13. Kindred; stock; family.

He is our brother, and our flesh Genesis 37:27.

14. In botany, the soft pulpy substance of fruit; also, that part of a root, fruit, etc., which is fit to be eaten.

One flesh denotes intimate relation. To be one flesh is to be closely united, as in marriage. Gen 2. Ephesians 5:29.

After the flesh according to outward appearances, John 8:15

Or according to the common powers of nature. Gal 4:

Or according to sinful lusts and inclinations.
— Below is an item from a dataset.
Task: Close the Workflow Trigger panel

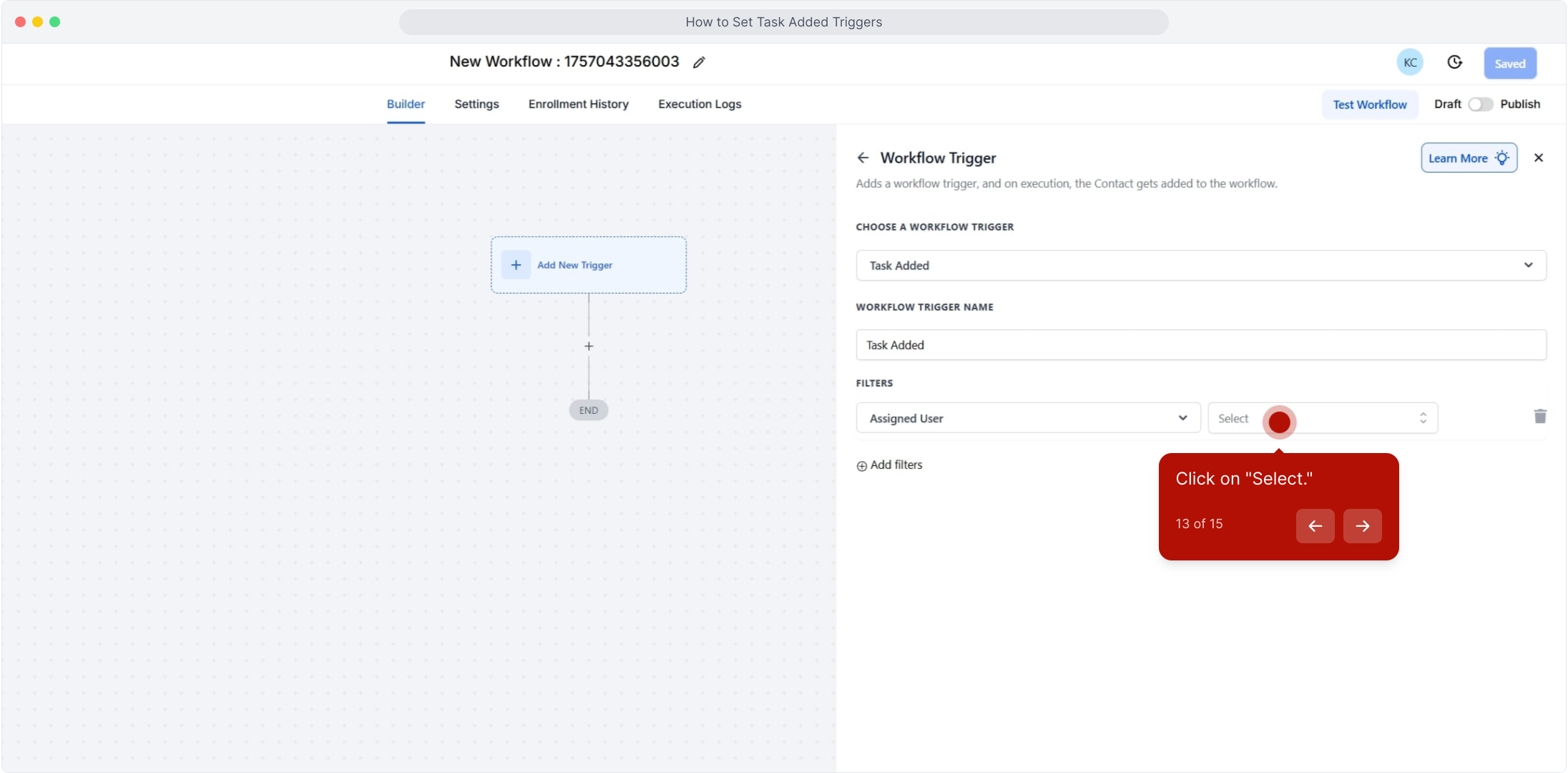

Romans 8:1.

An arm of flesh human strength or aid.

FLESH, verb transitive

1. To initiate; a sportsman's use of the word, from the practice of training hawks and dogs by feeding them with the first game they take or other flesh

2. To harden; to accustom; to establish in any practice, as dogs by often feeding on any thing. Men fleshed in cruelty; women fleshed in malice.

3. To glut; to satiate.

The wild dog

Shall flesh his tooth on every innocent.

Webster's 1828 Dictionary

FLESH'BROTH, noun Broth made by boiling flesh in water.

Webster's 1828 Dictionary

FLESH'BRUSH, noun A brush for exciting action in the skin by friction.

Webster's 1828 Dictionary

FLESH'COLOR, noun The color of flesh; carnation.

Webster's 1828 Dictionary

FLESH'COLORED, adjective Being of the color of flesh.

Webster's 1828 Dictionary

FLESH'DIET, noun Food consisting of flesh.

Webster's 1828 Dictionary

FLESH'ED, participle passive

1. Initiated; accustomed; glutted.

2. Fat; fleshy.

Webster's 1828 Dictionary

FLESH'FLY, noun A fly that feeds on flesh, and deposits her eggs in it.

Easton's Bible Dictionary

A many-pronged fork used in the sacrificial services (1 Samuel 2:13, 14; Exodus 27:3; 38:3) by the priest in drawing away the flesh. The fat of the sacrifice, together with the breast and shoulder (Leviticus 7:29-34), were presented by the worshipper to the priest. The fat was burned on the alter (3:3-5), and the breast and shoulder became the portion of the priests. But Hophni and Phinehas, not content with this, sent a servant to seize with a flesh-hook a further portion.

Naves Topical Index

Webster's 1828 Dictionary

FLESH'HOOK, noun A hook to draw flesh from a pot or caldron. 1 Samuel 2:13.

Webster's 1828 Dictionary

FLESH'INESS, noun [from fleshy.] Abundance of flesh or fat in animals; plumpness; corpulence; grossness.

Webster's 1828 Dictionary

FLESH'ING, participle present tense Initiating; making familiar; glutting.

Webster's 1828 Dictionary

FLESH'LESS, adjective Destitute of flesh; lean.

Webster's 1828 Dictionary

FLESH'LINESS, noun Carnal passions and appetites.

Webster's 1828 Dictionary

FLESH'LY, adjective

1. Pertaining to the flesh; corporeal.

2. Carnal; worldly; lascivious.

Abstain from fleshly lusts. 1 Peter 2:11.

3. Animal; not vegetable.

4. Human; not celestial; not spiritual or divine.

Vain of fleshly arm.

Fleshly wisdom. 2 Corinthians 1:12.

Webster's 1828 Dictionary

FLESH'MEAT, noun Animal food; the flesh of animals prepared or used for food.

Webster's 1828 Dictionary

FLESH'MENT, noun Eagerness gained by a successful initiation.

Webster's 1828 Dictionary

FLESH'MONGER, noun One who deals in flesh; a procurer; a pimp. [Little used.]

Webster's 1828 Dictionary

FLESH'POT, A vessel in which flesh is cooked; hence, plenty of provisions. Exodus 16:1.

Webster's 1828 Dictionary

FLESH'QUAKE, noun A trembling of the flesh. [Not used.]

Webster's 1828 Dictionary

FLESH'Y, adjective

1. Full of flesh; plump; musculous.

The sole of his foot is fleshy

2. Fat; gross; corpulent; as a fleshy man.

3. Corporeal.

4. Full of pulp; pulpous; plump; as fruit.